▶ Excerpted text:
A Glacial Pace: the FDA Lets Decades Go By without Acting on Own Health Warnings

In the past few years, Americans have grown concerned about the risks of pumping farm animals with antibiotics. Recent reports of antibiotic-resistant superbugs jumping from livestock to people have inspired consumers to demand antibiotic-free meat from grocery stores and restaurant chains. This may seem like a new trend in healthy living, but the truth is government officials warned about the hazards using antibiotics in animal feed nearly four decades ago. They just haven’t done much about it.

Back in 1970, the commissioner of the Food and Drug Administration asked a group of scientists to study the practice of lacing animal feed with antibiotics. In 1972, the scientists issued a report saying the practice increased the risk of drug-resistant bacteria. In 1977, the FDA issued an official finding concluding that using antibiotics in animal feed was a threat to human health.

What did the agency do with that finding? Next to nothing. It stalled, dragged its heels, and busied itself with issuing voluntary guidelines for 34 years until NRDC sued the FDA last May and a judge ordered the agency to start protecting the public and follow the law. Not surprisingly, the agency has now appealed our two back-to-back public health victories to avoid taking real action.

It’s bad enough the FDA has left generations of Americans vulnerable to infections that can be difficult or impossible to cure. But this isn’t the only instance in which the agency’s inaction has led to grave and even deadly consequences. The latest edition of NRDC’s OnEarth Magazine features an exposé by Barry Estabrook revealing that time and again the agency has failed to protect Americans from harm.

▶ What is being asked: Can you turn the paragraph in the article about the FDA that begins "Back in 1970" into a brief list that keeps its main facts? This listing has no connection to the article about the FDA.

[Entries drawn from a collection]
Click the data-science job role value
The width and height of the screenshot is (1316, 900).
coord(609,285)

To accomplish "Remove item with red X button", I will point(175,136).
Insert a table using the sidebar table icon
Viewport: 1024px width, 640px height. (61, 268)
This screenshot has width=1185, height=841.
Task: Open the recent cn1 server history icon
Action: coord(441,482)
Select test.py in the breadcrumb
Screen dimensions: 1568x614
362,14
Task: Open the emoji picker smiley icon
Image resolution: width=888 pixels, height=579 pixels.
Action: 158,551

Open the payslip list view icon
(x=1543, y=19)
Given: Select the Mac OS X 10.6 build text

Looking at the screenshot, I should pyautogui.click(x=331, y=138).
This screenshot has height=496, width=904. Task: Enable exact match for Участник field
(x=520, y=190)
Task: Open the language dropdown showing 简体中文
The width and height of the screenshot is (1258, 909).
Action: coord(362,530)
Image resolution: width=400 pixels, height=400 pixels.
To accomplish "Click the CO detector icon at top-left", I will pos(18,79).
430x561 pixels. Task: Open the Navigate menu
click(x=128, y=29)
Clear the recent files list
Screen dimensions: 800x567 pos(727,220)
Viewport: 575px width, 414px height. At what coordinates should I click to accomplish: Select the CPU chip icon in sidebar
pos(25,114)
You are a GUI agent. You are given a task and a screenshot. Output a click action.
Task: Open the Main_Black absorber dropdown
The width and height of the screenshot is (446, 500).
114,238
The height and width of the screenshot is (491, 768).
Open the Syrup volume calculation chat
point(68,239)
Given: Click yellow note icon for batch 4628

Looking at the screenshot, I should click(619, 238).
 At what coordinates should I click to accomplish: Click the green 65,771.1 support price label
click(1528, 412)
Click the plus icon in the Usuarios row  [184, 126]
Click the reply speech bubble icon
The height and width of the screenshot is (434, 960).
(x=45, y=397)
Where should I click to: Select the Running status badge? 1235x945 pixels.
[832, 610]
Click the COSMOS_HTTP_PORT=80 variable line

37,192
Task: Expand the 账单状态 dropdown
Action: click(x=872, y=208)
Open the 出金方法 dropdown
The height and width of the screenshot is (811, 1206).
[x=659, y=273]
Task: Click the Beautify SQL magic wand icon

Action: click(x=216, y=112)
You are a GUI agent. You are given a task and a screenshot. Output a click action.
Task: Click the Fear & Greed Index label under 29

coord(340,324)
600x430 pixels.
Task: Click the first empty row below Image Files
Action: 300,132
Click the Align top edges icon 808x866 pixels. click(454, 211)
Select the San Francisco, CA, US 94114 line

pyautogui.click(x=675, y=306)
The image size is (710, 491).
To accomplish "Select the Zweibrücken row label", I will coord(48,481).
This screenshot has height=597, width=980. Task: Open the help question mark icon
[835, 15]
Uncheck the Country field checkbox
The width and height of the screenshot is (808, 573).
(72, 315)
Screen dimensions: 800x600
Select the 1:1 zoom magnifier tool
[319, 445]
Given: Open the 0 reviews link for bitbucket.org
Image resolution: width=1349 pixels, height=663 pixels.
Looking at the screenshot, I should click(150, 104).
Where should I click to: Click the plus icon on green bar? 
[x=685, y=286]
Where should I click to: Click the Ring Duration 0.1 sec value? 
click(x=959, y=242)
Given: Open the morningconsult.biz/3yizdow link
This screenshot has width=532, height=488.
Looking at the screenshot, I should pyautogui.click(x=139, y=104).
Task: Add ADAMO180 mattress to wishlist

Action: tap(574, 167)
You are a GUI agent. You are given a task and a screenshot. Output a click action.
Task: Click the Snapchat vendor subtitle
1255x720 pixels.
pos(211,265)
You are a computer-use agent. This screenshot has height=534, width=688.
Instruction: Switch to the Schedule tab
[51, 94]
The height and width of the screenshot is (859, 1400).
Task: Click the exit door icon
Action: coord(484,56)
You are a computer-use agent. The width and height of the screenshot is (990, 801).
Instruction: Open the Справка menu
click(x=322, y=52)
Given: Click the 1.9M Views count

▶ Reply to the task:
- 1970: The FDA commissioner asked scientists to study the practice of lacing animal feed with antibiotics.
- 1972: The scientists reported that the practice increased the risk of drug-resistant bacteria.
- 1977: The FDA officially found that using antibiotics in animal feed was a threat to human health.